How to put up good signs at a parking lot
A practical guide to designing and placing parking signs drivers actually read — the sign anatomy, where to mount it, and keeping it legible and current.
On a private parking area, the sign is the contract. It is what tells a driver the terms before they park, and what makes a fee stick if they ignore them. Getting the design and placement right is the difference between a site that runs itself and one that generates disputes. Here is how to put up signs drivers actually read.
Put a clear sign at every entrance
A driver decides whether they may park in the first few seconds after pulling in, so the first sign they meet has to do the heavy lifting. Place a clearly visible board at each entry and exit, stating the type of parking — private, paid or time-limited — and who runs the site. This is the sign that establishes the terms the moment a vehicle enters.

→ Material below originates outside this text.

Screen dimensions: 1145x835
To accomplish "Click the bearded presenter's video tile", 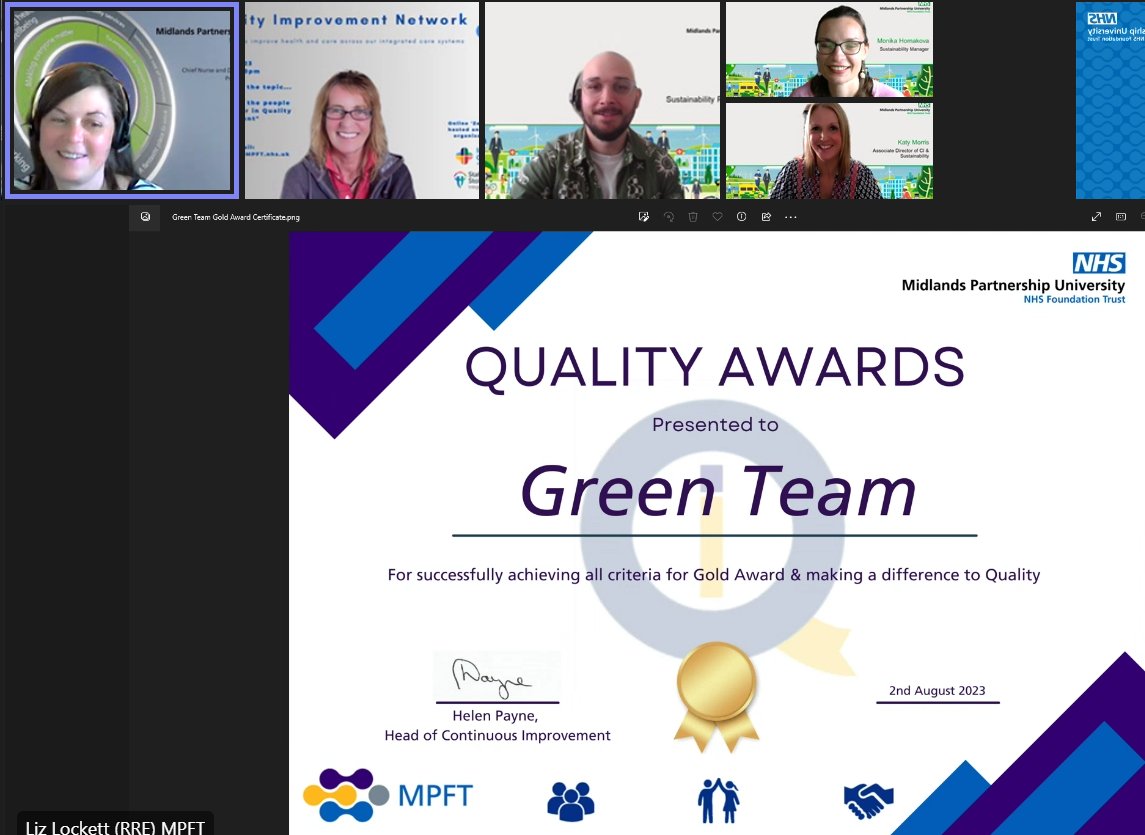I will pos(601,100).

Signs should face oncoming traffic and sit where a driver looks before committing to a bay, not tucked behind a pillar or a parked van.
- One entrance board at every way in and out
- Name the parking type and the operator up front
- Angle it toward approaching drivers, unobstructed

Design the sign so the terms read in seconds
A good parking sign is scanned, not studied. Lead with a single heading that states the purpose — 'Private parking', 'Paid parking' or, as here, 'Employee parking' — then set out each condition as a short line paired with an icon. Keep the wording plain, the type large and the contrast high, so it reads from a car in poor light.

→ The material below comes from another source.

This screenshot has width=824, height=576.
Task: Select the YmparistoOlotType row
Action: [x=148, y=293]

Every sign should also carry the essentials that make it act as a notice: the permitted hours, how to pay or get a permit, that the site uses ANPR if it does, the fee for breaking the terms, and the operator's name, contact details and company number.
- A purpose heading a driver grasps at a glance
- Conditions as short lines with matching icons
- Opening hours and how to pay or get a permit
- The fee amount and that the terms are enforced
- Operator name, contact and company registration number

Repeat the terms across the whole area
The entrance sign is not enough on its own. Post condition signs within the area too, so a driver parking at the far end or arriving through a side access still sees the terms. In a covered or multi-level car park, that means a sign on each level and at the stair and lift cores, not just at the vehicle entrance.
Mount them at a consistent height where they fall in a driver's line of sight — roughly windscreen to standing eye level — and keep them clear of foliage, delivery bays and anything that grows or gets parked in front of them.
- Terms repeated within the bays, not only at the entrance
- A sign on every level and at stair and lift cores
- Mounted at eye level and kept unobstructed

Keep signs legible, lit and current
A sign only works while it can be read. Light it so it is legible after dark, clean it, and replace any board that has faded, cracked or been covered by a sticker. A sign nobody can read is one a driver can fairly say they never saw.
Most important, keep what the sign says matched to what your system enforces. If you change the hours, the fee or the permit types in software, update the board the same day — a sign that contradicts your digital rules undermines every fee you raise from it.
The takeaway
Good signage is the cheapest enforcement you will ever buy: a clear entrance board, a sign designed to be read in seconds, the terms repeated across the site, and everything kept legible and in step with your digital rules. Get that right and most disputes never start.